An advanced Solution for Publishing 3D Content on the Web

Marco Potenziani, Italy , Massimiliano Corsini, Italy, Marco Callieri, Italy, Marco Di Benedetto, Italy, Federico Ponchio, Italy, Matteo Dellepiane, Italy, Roberto Scopigno, Italy

Published paper: An Advanced Solution For Publishing 3D Content On The Web

The deployment of 3D content on the Web gained momentum in many contexts. The Cultural Heritage field is a good example, since 3D data need to be published on the Web for many different purposes (presenting museum collections, displaying virtual reconstruction of ancient sites, showing connections between artefacts of interest, etc.); moreover, 3D data are often paired by other multimedia information and, finally, solutions should be cheap and high-fidelity.  The current approach for developing 3D graphics applications on the web is to employ WebGL, a graphics javascript API that is embedded in modern web browsers. WebGL was derived from the standard OpenGL graphics library and it has been recently adopted by all the major web browsers. Thanks to this, people that access a web site based on WebGL do not need to install any additional plugins or other applications to use the interactive 3D content of the web page.  The main problem related with the use of WebGL is the substantial technical skills the developers should master (such as web design, Javascript programming and knowledge of Computer Graphics) in order to implement an application.
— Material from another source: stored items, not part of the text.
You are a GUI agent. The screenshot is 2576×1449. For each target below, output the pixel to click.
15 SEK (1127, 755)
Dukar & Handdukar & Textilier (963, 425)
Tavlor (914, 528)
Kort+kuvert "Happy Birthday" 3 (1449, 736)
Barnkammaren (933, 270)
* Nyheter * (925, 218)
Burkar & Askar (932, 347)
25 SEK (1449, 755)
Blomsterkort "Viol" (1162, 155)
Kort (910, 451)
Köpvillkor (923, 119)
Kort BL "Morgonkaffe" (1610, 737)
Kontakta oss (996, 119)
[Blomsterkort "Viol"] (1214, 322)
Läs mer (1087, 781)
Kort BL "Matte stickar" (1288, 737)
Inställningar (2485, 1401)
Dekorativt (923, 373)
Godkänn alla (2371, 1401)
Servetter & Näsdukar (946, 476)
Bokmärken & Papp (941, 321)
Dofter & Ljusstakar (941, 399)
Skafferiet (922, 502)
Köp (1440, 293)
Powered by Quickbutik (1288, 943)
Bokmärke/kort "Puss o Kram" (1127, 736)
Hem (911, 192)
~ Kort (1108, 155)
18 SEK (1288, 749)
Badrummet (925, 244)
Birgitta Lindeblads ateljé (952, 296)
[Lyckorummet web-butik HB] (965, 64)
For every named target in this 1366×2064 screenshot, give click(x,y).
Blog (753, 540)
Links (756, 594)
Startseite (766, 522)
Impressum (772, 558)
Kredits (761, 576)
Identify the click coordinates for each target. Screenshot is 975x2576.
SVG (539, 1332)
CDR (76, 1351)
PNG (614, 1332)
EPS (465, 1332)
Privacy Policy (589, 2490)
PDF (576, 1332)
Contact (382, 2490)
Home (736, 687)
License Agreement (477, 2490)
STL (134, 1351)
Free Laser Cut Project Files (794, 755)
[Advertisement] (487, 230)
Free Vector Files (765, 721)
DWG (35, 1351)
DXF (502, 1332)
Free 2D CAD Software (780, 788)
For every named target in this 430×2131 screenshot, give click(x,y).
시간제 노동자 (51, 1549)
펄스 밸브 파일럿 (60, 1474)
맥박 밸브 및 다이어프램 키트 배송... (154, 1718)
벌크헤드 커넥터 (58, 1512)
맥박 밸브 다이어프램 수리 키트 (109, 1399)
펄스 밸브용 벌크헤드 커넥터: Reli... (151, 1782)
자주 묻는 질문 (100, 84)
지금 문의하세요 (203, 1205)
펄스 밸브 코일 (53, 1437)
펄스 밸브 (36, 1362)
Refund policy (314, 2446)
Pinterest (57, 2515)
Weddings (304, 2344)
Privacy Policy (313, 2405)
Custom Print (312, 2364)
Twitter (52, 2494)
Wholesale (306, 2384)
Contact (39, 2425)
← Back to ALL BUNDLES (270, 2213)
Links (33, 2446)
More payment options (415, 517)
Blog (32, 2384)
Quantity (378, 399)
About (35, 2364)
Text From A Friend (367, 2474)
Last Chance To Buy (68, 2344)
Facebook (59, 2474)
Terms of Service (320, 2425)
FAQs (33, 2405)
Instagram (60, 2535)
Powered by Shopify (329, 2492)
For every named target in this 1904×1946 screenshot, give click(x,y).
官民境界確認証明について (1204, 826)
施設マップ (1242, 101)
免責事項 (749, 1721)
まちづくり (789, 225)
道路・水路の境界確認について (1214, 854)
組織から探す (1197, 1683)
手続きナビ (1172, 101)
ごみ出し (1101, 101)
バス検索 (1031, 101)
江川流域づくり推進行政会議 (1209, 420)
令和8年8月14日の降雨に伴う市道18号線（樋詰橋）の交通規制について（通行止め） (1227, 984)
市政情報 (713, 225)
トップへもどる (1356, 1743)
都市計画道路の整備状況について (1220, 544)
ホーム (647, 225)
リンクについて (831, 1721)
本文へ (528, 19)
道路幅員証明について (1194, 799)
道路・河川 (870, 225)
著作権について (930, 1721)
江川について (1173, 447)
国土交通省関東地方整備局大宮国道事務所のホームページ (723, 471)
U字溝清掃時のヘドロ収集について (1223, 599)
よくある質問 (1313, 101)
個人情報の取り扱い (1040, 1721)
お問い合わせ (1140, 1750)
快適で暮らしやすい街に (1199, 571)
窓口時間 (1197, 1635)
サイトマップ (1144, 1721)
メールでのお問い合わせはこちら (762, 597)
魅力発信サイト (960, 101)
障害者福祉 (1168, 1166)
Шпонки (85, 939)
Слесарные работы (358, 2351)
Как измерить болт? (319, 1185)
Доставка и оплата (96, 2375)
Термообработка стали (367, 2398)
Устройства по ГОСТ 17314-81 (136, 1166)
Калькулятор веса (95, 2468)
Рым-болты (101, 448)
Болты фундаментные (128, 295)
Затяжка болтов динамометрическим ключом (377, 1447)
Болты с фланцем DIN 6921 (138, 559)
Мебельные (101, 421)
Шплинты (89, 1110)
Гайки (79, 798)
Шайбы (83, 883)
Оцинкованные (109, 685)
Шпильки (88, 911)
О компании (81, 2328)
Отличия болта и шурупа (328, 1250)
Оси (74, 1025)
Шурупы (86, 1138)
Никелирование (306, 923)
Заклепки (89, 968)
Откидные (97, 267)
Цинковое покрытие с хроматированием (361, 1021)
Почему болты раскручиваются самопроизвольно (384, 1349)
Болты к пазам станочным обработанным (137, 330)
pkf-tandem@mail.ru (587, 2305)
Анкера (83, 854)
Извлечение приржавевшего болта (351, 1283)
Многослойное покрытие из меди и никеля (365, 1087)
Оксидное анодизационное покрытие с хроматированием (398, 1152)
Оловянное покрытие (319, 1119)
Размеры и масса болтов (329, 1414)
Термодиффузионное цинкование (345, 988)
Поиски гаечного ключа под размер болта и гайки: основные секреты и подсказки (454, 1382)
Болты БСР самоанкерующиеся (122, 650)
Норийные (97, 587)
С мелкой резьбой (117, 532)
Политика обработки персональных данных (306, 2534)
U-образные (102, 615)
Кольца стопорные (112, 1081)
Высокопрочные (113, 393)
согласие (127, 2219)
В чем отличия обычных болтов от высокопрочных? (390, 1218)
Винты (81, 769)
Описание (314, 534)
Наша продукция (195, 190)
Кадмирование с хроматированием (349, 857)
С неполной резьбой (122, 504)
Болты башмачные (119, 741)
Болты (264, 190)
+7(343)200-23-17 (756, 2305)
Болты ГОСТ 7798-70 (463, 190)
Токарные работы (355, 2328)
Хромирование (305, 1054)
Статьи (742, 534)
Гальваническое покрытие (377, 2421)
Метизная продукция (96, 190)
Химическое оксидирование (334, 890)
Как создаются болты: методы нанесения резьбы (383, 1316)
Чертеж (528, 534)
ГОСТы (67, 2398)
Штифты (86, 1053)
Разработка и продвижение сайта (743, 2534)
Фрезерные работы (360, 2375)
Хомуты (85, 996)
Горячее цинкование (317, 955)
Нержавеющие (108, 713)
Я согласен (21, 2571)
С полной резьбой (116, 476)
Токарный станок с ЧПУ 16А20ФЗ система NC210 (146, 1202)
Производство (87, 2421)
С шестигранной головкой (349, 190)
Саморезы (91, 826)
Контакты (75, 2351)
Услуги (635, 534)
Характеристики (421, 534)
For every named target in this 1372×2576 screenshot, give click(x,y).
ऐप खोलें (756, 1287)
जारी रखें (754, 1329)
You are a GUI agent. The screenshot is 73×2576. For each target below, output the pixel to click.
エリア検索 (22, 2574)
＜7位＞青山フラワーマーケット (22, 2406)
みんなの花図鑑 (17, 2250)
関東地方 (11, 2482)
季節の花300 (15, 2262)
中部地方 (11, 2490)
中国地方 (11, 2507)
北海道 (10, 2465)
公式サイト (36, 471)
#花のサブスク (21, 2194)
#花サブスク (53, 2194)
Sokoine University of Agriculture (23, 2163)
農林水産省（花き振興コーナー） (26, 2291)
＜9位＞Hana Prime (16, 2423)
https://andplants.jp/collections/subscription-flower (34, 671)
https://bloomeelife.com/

We present 3DHop (3D Heritage Online Presenter), an advance technological solution that allows people without high/mid level programming skills to be able to publish 3D content on the Web in several forms. This technology consists in a set of components and templates for the online visualization that have in common the characteristics to be easily modifiable with a minimal effort to obtain the desired final effect. This technology has been developed in the context of a few EU projects and it has been already used in Virtual Museums projects. 3DHop is now reaching its maturity and becomes a solid tool open to the Cultural Heritage community, reducing the learning curve and speeding up the implementation of virtual museums and of on-line interactive presentations.

From a technical point of view, 3DHop is based on SpiderGL, a  support library built on top of WebGL and developed by CNR-ISTI. A brief overview of this library will also be given in the presentation.